SELECTED EXTRACT
-- Opening Marker --
So that was also very useful to be able to describe and delineate important. population differences in that way as well. 

Jessamy: And Rohini, just to go off topic slightly, because we had Angela Saini with us recently, and she was talking, we had a discussion about race and, how these sort of groups are very much social constructs.

And what's interesting about your study is that it doesn't just look at the main one, it looks at kind of 16, right, different, much more, from your perspective, you're obviously a researcher in race and inequality, equity. How much meaning can we take from these different categories, which we've put onto society ourselves?

Do you know what I mean? I'm just interested to hear your perspective. 

Rohini: Yeah, absolutely. So I would say there's nothing inherently true, about these categories. These are just tools we have to help us identify disparities and identify population groups who have different kinds of experiences and outcomes.

And, what it means to be a South Asian British woman now, like I am is probably very different to what it was 20 years ago, 50 years ago. So these categories are very transient and they really need to be interpreted in context. And really they're just a useful lens one tool in our toolkit with which to identify disparities.

Jessamy: And do we know that the people who are inputting the data into the databases are normally accurate in documenting people's race, like the difference between Caribbean and African could be misinterpreted or not understood by, a physician or a healthcare worker that was putting it in.

What's the sort of, what are the issues around that? 

Rohini: Yeah, so it's a really good question. So quite often when people are asked to report their ethnicity, and you may have gone through this yourself, you may be given a form with the standard categories and you just. tick the one you think applies to you.

And, on one hand people might find that, people might feel that their ethnic identity changes over the life course as they accumulate different experiences. There's nothing to say that your ethnicity is necessarily stable over time. But then there also may be issues with how people interpret those categories.

In the electronic health records that we have, I think we have over 120 codes. for ethnicity, and we group them into the census categories ourselves. And, the people who gave us that data may not necessarily agree with where we've put their ethnicity, and we do the best that we can, but there is always some kind of pragmatic consideration that we group people together in a way that maybe does not reflect the complexity of their identity.

So it's a real problem. And different research groups do this in different ways. And one of the nice things about OpenSafely is that all of our methods are open and reusable for other research groups. So they can see what we've done. They can replicate it if they agree with it, they can build on it or change it.
-- Closing Marker --
DATASET EXTRACT
-- Opening Marker --
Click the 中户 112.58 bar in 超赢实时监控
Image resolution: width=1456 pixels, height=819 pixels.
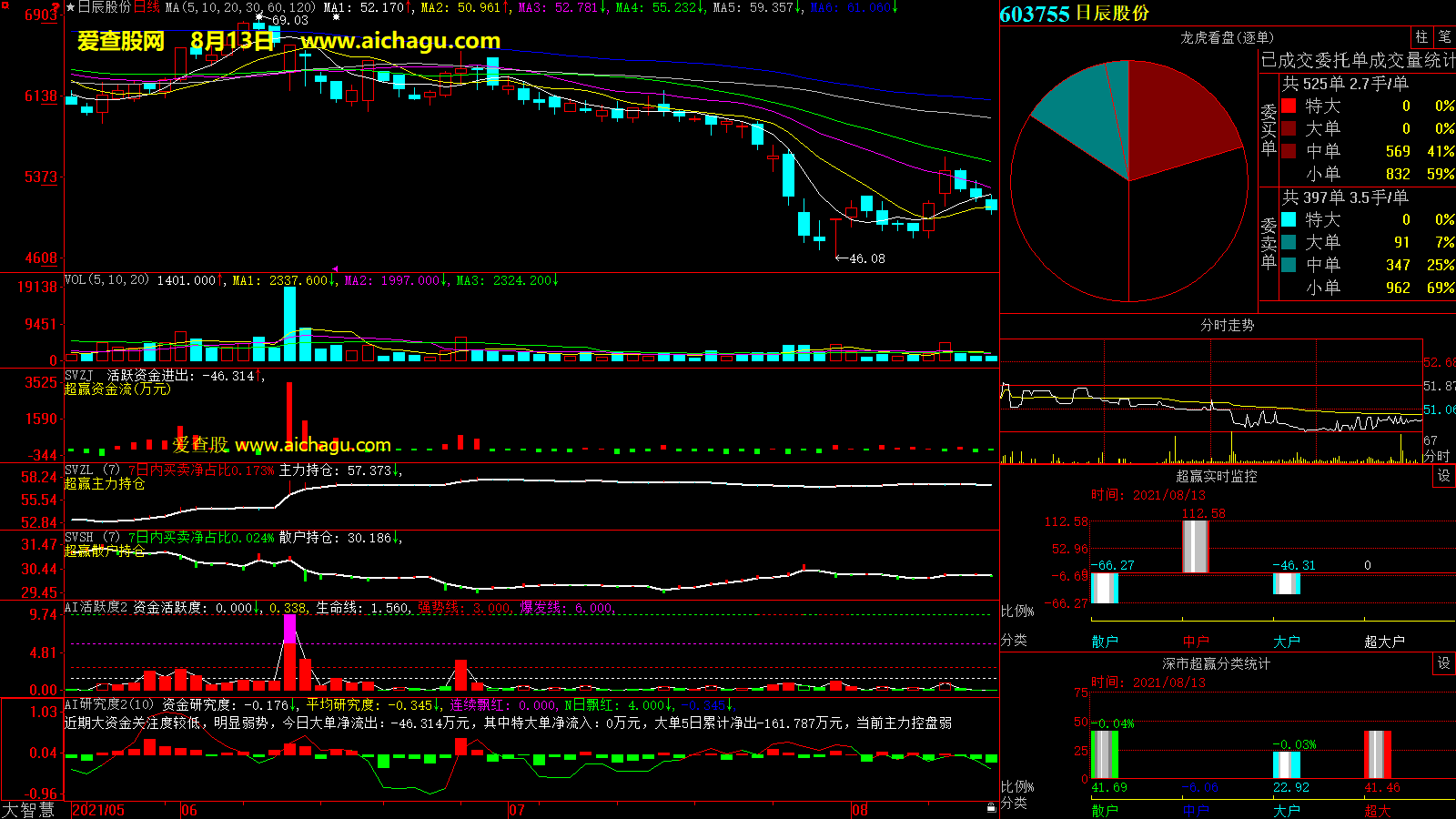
-- Closing Marker --
-- Opening Marker --
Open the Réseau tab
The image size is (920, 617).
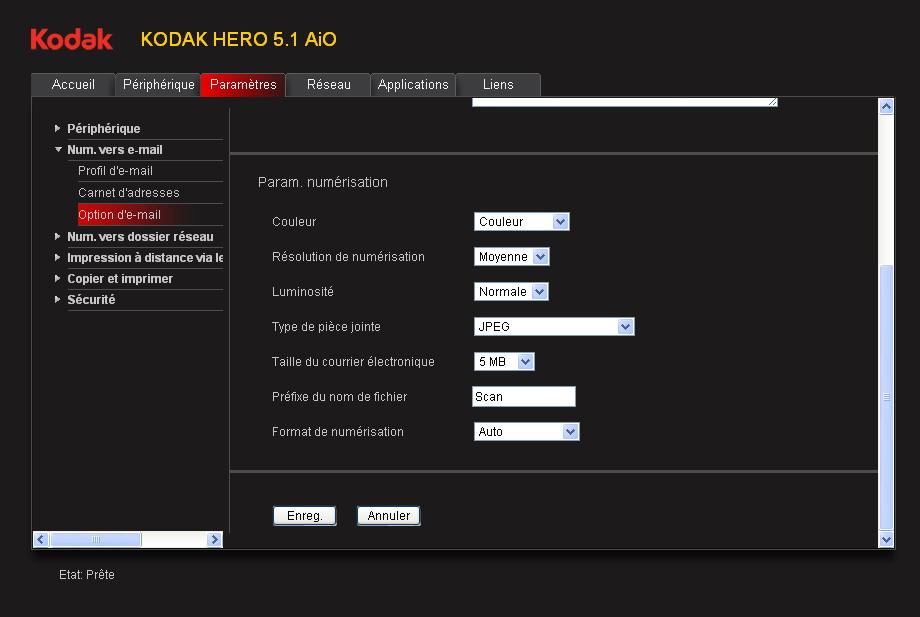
-- Closing Marker --
ACTIVITY 1
In the interview transcript, can you rewrite the paragraph beginning "In the electronic health records that we have" as a short bulleted list that keeps its main facts?
ACTIVITY 2
According to the interview transcript, what does OpenSafely make open and reusable for other research groups?
ACTIVITY 3
Extend the interview transcript beyond its final line.

RESPONSE BOX 1
- The electronic health records hold over 120 ethnicity codes.
- The researchers group these codes into the census categories themselves.
- The people who supplied the data may not agree with where their ethnicity has been placed.
- The team does its best, but grouping is a pragmatic choice that may not reflect the complexity of people's identities.

RESPONSE BOX 2
All of its methods.

RESPONSE BOX 3
And we can document all of those changes. So there's like a clear history of how these categories have been made and changed over time. 

Jessamy: Exactly. And I suppose Broadly though, the message is that there are these huge disparities in COVID 19 outcomes in this country. What do we know about data elsewhere in other countries, and what are we really seeing here?

Rohini: Something that was very interesting to me when I first started my research career looking at ethnicity is that it's actually illegal to capture ethnicity data in a number of countries, so particularly in Europe, it's illegal to ask people about their ethnicity or their origins in Germany and France, so in a lot of Other high income countries, there aren't actually good quality data on ethnic disparities, which means there's no way to measure differences in social inequalities and racism because these data just don't exist.

And there's a stigma around capturing them. So a lot of the comparative data we have are from countries like the USA or Canada, where these data are part of regular national data collection. And we see really strikingly similar findings across these settings that ethnic minority groups have higher rates of infection, severe disease, and mortality than the majority population and that these disparities are related very strongly to differences in social determinants of health, such as income, housing, and occupation.

So a very consistent story across settings where these data are available. 

Jessamy: And so what we're seeing there is a sort of the structural biases and the structural problems within our societies that are then being translated to COVID 19 outcomes. And we're seeing it more starkly with COVID 19 because it's such a huge problem.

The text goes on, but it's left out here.